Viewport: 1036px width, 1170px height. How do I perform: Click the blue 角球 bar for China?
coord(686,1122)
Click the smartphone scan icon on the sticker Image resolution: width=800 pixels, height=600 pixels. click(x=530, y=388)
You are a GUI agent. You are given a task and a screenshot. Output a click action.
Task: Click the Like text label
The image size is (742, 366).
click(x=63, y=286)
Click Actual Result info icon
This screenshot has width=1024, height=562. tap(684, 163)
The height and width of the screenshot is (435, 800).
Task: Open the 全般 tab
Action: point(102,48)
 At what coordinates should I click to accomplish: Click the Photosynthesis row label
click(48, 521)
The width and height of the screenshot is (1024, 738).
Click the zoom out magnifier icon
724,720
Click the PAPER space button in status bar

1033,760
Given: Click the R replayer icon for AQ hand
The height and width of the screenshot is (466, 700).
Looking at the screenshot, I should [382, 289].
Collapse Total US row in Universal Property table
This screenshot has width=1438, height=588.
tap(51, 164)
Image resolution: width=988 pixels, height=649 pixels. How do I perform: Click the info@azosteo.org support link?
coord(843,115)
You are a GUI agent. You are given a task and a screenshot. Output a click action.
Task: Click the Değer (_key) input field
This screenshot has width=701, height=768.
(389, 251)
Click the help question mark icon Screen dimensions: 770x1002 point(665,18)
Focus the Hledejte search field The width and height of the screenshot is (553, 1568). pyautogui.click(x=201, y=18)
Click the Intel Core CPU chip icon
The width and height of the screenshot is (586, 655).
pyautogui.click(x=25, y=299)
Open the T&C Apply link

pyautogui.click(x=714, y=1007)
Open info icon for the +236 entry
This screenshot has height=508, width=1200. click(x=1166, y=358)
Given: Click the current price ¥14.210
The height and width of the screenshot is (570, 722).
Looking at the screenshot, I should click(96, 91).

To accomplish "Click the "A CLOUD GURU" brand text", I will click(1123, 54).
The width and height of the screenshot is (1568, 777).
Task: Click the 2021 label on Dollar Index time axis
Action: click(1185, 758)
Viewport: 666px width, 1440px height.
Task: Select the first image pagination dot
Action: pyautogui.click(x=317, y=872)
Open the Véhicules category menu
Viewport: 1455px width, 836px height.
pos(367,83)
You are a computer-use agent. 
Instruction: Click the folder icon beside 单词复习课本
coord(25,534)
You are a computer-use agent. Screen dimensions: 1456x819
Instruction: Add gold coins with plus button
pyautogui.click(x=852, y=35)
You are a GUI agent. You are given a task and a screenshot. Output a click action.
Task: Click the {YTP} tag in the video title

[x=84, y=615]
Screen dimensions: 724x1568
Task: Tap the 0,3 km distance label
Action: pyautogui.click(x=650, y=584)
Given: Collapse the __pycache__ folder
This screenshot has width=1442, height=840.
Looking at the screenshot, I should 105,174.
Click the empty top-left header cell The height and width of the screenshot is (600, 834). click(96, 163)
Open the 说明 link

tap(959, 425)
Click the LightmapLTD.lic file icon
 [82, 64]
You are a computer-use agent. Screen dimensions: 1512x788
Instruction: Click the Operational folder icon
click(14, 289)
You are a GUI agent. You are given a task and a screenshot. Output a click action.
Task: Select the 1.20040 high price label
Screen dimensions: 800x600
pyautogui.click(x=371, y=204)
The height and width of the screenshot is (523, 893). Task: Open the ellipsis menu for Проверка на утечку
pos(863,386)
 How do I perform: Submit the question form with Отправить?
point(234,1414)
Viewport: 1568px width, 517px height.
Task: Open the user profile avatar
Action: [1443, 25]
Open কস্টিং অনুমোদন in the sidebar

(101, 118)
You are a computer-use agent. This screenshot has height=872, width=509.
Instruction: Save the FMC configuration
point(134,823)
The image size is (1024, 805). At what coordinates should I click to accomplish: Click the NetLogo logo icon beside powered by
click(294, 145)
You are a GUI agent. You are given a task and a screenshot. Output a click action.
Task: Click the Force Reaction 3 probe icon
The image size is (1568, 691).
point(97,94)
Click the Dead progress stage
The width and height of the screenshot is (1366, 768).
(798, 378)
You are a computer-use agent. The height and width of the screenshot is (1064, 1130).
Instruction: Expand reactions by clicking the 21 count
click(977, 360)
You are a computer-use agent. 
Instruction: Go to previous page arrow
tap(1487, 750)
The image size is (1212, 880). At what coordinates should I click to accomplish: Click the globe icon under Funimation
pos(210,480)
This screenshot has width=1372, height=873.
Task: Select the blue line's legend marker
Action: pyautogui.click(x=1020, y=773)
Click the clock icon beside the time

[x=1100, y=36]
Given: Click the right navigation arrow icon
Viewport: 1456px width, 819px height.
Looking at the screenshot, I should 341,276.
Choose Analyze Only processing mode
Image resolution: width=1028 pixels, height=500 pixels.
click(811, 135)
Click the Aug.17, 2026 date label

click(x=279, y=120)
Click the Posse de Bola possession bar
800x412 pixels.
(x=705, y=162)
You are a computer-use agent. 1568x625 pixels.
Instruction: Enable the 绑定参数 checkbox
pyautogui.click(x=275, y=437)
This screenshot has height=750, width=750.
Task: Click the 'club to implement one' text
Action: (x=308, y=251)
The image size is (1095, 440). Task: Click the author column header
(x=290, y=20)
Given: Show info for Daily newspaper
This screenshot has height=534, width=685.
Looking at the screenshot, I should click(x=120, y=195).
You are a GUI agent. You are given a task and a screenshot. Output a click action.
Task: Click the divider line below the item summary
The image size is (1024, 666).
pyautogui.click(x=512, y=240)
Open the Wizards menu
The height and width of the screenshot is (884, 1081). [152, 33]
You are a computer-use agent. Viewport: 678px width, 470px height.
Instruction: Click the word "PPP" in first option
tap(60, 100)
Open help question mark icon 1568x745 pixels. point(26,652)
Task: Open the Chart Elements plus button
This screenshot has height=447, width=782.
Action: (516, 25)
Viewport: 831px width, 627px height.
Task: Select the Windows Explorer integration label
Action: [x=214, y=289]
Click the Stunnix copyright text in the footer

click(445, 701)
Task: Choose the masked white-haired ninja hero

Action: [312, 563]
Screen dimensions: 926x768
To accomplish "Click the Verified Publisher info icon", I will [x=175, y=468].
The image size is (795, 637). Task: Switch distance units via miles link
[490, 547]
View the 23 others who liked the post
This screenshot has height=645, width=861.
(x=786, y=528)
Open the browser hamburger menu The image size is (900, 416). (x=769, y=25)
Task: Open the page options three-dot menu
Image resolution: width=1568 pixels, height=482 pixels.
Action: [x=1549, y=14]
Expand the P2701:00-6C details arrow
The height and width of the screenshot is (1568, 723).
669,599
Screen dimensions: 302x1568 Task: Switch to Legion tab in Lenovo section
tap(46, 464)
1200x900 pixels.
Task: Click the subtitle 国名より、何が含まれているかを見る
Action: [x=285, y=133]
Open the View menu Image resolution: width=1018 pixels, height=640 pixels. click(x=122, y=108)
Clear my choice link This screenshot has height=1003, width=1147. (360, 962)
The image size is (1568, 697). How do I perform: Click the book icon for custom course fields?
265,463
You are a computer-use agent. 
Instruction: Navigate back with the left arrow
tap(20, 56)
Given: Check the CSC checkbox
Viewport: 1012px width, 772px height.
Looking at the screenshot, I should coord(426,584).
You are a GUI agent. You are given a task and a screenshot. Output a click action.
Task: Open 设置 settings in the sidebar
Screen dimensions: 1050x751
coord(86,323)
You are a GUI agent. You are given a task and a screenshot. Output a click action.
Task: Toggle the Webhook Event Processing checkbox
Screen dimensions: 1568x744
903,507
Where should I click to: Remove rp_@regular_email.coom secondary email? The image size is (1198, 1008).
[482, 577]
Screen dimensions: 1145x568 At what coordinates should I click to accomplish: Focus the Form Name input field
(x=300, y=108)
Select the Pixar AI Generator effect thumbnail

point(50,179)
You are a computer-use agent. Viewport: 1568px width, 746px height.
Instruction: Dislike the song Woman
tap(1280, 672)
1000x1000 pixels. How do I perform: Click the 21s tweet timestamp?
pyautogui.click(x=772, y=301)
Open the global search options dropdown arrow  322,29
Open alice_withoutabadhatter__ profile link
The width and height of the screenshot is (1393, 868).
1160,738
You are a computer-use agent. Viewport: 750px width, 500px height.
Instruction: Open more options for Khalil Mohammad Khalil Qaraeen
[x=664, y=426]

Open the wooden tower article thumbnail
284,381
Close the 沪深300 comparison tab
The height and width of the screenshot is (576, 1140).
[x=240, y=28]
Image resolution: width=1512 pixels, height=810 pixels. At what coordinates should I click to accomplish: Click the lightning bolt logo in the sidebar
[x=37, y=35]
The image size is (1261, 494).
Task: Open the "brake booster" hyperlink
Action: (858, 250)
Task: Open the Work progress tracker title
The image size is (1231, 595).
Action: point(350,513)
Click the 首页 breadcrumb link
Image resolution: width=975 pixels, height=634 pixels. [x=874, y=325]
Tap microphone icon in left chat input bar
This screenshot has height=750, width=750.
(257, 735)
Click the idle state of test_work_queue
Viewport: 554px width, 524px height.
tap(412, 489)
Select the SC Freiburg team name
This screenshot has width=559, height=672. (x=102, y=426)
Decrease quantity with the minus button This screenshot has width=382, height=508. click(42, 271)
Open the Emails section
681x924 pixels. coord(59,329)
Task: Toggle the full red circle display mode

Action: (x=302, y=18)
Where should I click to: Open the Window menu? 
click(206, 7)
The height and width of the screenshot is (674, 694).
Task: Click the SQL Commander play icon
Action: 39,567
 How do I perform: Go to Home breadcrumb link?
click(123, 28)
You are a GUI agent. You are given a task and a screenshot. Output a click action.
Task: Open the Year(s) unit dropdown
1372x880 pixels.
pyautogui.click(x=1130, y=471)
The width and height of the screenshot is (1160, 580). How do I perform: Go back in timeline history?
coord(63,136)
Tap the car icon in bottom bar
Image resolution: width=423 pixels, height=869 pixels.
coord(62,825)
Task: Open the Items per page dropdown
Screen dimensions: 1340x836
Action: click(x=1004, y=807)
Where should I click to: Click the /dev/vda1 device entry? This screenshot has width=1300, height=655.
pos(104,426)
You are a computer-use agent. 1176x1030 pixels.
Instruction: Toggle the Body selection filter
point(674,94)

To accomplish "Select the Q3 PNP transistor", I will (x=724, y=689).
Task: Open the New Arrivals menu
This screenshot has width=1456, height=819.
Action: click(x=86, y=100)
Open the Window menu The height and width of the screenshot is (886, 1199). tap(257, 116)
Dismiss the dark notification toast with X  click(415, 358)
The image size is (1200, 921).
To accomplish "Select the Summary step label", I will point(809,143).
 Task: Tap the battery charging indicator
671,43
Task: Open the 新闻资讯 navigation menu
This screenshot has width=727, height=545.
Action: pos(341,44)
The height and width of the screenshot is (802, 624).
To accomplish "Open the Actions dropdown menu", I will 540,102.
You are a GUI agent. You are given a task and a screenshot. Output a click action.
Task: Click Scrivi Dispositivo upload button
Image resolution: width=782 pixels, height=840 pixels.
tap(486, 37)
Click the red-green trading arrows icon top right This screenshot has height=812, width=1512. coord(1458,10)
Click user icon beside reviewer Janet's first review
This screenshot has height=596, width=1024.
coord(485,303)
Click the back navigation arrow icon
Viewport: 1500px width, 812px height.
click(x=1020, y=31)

═══

# PROMPT
Could you report how many lines in the data above include the word "Collapse"? Give the number and nothing more.

# ANSWER TO THIS EXERCISE
2